- _Exercise aim_: Put into a numbered list the lines starting with the one that contains "You are a computer-use agent." and going on through the one that contains "click(367, 588)", leaving out any blank lines.

- _Records supplied_:
--------
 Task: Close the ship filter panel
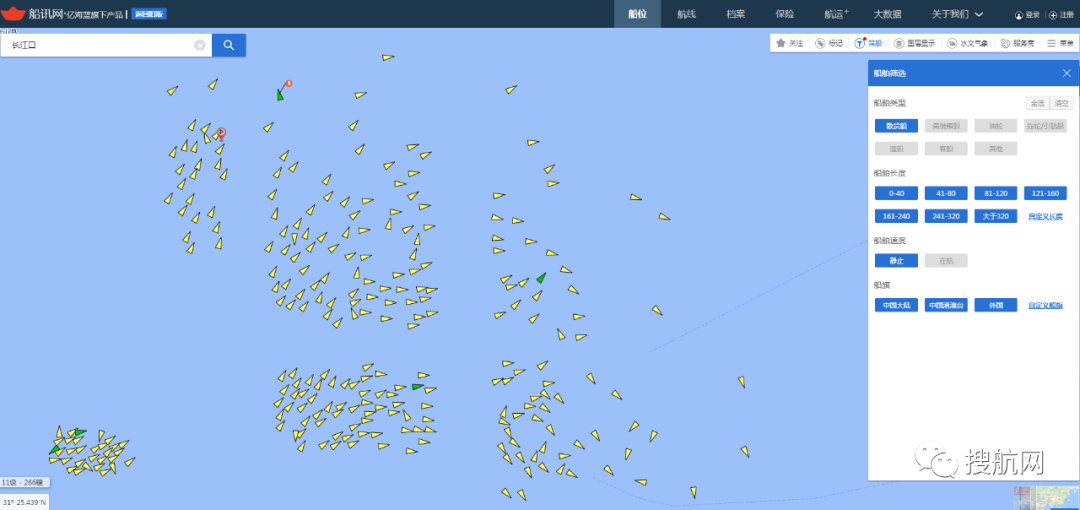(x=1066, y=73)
--------
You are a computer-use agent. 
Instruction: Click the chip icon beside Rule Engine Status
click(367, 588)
--------
- _Solution to the problem_:
1. You are a computer-use agent. 
2. Instruction: Click the chip icon beside Rule Engine Status
3. click(367, 588)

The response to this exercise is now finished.